50th Annual Meeting of the American Society of Clinical Oncology (ASCO):
Pazopanib Active in Progressive Metastatic Medullary Thyroid Cancer
The small-molecule kinase inhibitor pazopanib appears to be clinically active in patients with progressive metastatic medullary thyroid cancer (MTC), according to results of a multicenter, international phase 2 study presented by Keith C. Bible, MD, PhD, on June 2, 2014, at the Annual Meeting of the American Society of Clinical Oncology in Chicago, Illinois.
Pazopanib inhibits multiple kinases including vascular endothelial growth factor receptors (VEGFR)-1, -2, and -3, platelet-derived growth factor receptors (PDGFR)-alpha and -beta, and c-Kit. Pazopanib is currently approved in the US for the treatment of patients with advanced renal cell carcinoma and for patients with advanced soft tissue sarcoma previously treated with chemotherapy.
In a previous study, pazopanib demonstrated activity in advanced differentiated thyroid cancer (DTC), yielding a response rate of 49%, whereas no responses were observed in patients with advanced anaplastic thyroid cancer. In preclinical studies, the antitumor activity of pazopanib in MTC was similar to that observed in DTC, suggesting the agent may have clinical activity in advanced MTC.
Dr. Bible, of the Mayo Clinic, Rochester, Minnesota, and colleagues undertook a phase 2 trial evaluating the antitumor activity and safety of oral pazopanib administered at 800 mg once daily until disease progression or intolerable toxicity in patients with metastatic progressive MTC. A total of 35 patients enrolled between September 2008 and December 2011.
The median age of enrolled patients was 60 years; 80% were male and 80% were Caucasian. The most common disease sites were the lymph nodes (80%), liver (57%), bone (51%), and lung (46%). Approximately 43% of patients had received either 1 or 2 prior systemic therapies, most commonly vandetanib (17%), octreotide (11%), and cabozantinib (9%). The remaining 57% of patients had received no prior systemic therapies.

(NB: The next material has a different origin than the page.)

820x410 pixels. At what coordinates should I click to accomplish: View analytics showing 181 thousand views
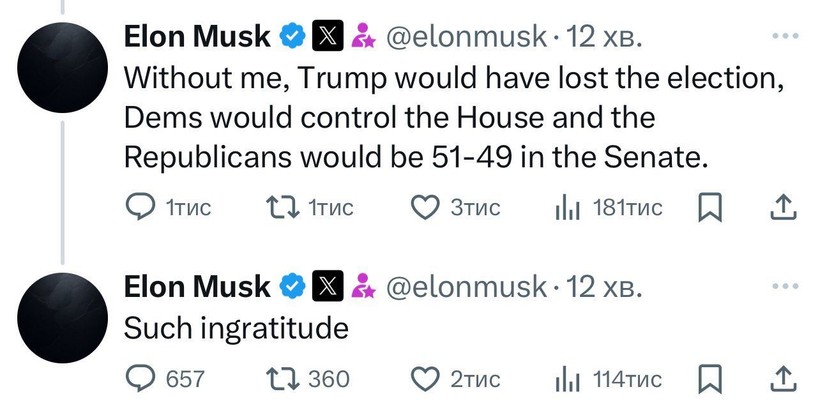click(x=567, y=207)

After a median treatment duration of 8 cycles, partial responses were observed in 5 of 35 patients, for a response rate of 14%. More than 70% of patients remained on the study for longer than 6 months and 8 patients (23%) were still receiving pazopanib at the time of the analysis. Median progression-free survival and overall survival were 9.4 months and 19.9 months, respectively.
Grade 3 adverse events reported in more than 1 patient included fatigue (14.3%), diarrhea (8.6%), hand and foot syndrome/reaction (5.7%), and dyspnea (5.7%). Grade 4 adverse events, reported in 1 patient each, included colonic perforation, skin ulceration, and elevated lipase. Adverse events led to treatment discontinuation in 3 patients (8.6%), including 1 patient (2.9%) who died from a potentially treatment-related colonic perforation.
Overall, pazopanib showed “encouraging preclinical and clinical activity,” the investigators concluded, suggesting that pazopanib may represent an alternative option for patients with MTC that is refractory to vandetanib and cabozantinib.
This study also provides a new perspective on therapeutic targets for MTC. Dr. Bible explained to endocrineweb.com that RET kinase has conventionally been considered the most promising therapeutic target in MTC; both FDA-approved agents for MTC—vandetanib and cabozantinib—are RET inhibitors. The observation that pazopanib, a poor inhibitor of RET, is active in MTC suggests that there may be therapeutic targets other than RET to consider in this type of thyroid cancer.